Over 1000 people gathered on the Santa Monica Pier last Saturday morning for “World Water Day” to show solidarity to the more than one billion people worldwide who do not have access to clean water, mostly in Central Africa and Southeast Asia.
“The event was a great success,” said Tiffany Lee, Starbucks marketing director. “Each year, we are able to double the amount of attendees who find water to be an issue.”

With a growing population worldwide and global warming, an expected 2/3 of the world population will live in water stressed countries in 2025, and, according to CARE, almost 2.5 billion people do not have access to sanitation and are forced to live in degrading and unhealthy environments.

“I am afraid I think that people really don’t know how many children die of preventable waterborne diseases in the world,” said Uli Imhoff Heine, director of development at Project Concern International (P.C.I.). More than five million people die of waterborne disease each year.

“Access to water is a basic human right, yet it is a right denied to millions of people everyday day.’

As we gulp down water from our faucet or mineral water bottles, millions of men, women and children walk 10 miles each day to collect water and bring it back home for their families, which prevents them from going to school, or working.

The International observance of World Water Day was initiated during a United nations Conference on Environment and Development in Rio De Janeiro in 1992 and has been celebrated every March 22 ever since in many countries around the world.

The event was created to incite people to take action and make them aware of the water issue in the world. According to the U.N., there is more than enough water, in total, for everyone’s basic needs, and only 50 litres of water is needed by one person each day for drinking, washing, cooking and sanitation.
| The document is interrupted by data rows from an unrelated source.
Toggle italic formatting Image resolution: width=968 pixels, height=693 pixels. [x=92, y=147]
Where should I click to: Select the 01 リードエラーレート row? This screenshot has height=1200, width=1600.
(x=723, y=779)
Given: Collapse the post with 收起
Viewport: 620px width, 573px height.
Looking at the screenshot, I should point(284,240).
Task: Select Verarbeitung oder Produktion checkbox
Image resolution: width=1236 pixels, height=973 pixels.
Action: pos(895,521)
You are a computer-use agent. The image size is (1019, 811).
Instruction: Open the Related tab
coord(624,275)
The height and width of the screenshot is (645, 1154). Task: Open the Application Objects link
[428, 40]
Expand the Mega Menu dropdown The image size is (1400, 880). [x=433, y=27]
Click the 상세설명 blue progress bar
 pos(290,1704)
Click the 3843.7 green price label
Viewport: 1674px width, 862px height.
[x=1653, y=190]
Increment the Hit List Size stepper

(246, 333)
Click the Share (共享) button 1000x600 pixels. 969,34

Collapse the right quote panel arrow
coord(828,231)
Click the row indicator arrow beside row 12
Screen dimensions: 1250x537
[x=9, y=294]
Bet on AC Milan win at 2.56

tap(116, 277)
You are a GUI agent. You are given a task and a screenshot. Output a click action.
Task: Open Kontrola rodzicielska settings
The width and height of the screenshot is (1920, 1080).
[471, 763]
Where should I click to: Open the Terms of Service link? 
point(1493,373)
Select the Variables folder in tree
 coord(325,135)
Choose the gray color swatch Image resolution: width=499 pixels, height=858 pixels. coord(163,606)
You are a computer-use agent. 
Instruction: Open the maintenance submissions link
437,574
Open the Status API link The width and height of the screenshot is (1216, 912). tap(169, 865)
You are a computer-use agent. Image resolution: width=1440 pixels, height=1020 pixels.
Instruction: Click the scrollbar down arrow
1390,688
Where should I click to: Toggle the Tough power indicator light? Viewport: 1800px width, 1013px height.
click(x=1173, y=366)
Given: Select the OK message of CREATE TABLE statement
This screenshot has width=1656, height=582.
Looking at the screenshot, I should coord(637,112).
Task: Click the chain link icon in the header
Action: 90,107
America, which breaks all records by using 12 times more water than the recommended minimum set by the U.N. and twice as much than Europe, is currently the biggest water user in the world and still have to become more aware of its impact…and responsibility.

That is what Starbucks, CARE, International Medical Corps and Project Concern International strived to accomplish at the World Water Day Walk in Santa Monica last Saturday. These non- governmental organizations have each been recipients of the $1 million Starbucks Foundation/Ethos walk grant for clean water projects in developing countries.

They each set up their own information booth where people could sign up for newsletters or find out how to take action. CARE, who works in 70 countries at fighting poverty in the developing world by empowering women, helped 60 million people last year.
Some of their projects include irrigation, digging wells in Sierra Leone, building bathrooms and educating people about global hygiene. They used the grant received from Starbucks to support a project in Rwanda.

P.C.I., which has water programs in 16 countries, understands that lasting change begins with people. According to Imhoff Heine, the key to P.C.I.’s success is the ability to mobilize the local residents who will ultimately benefit from the new water. They train communities to find solutions to their own situation or problems.

As the walkers completed their loop along the beach and started filling up again the area set up for the event, they were welcomed by a warm applause, a free reusable bottle of Ethos water and a warm cup of coffee. They seemed tired, but proud of being a part of something that matters.

As P.C.I so beautifully writes it: “A drop of water…is the key to life. Everything that lives depends on water, to drink, to replenish, to revive. Water is the foundation of survival, the life blood of the earth. Without it, we perish….its importance is unequalled to anything else.”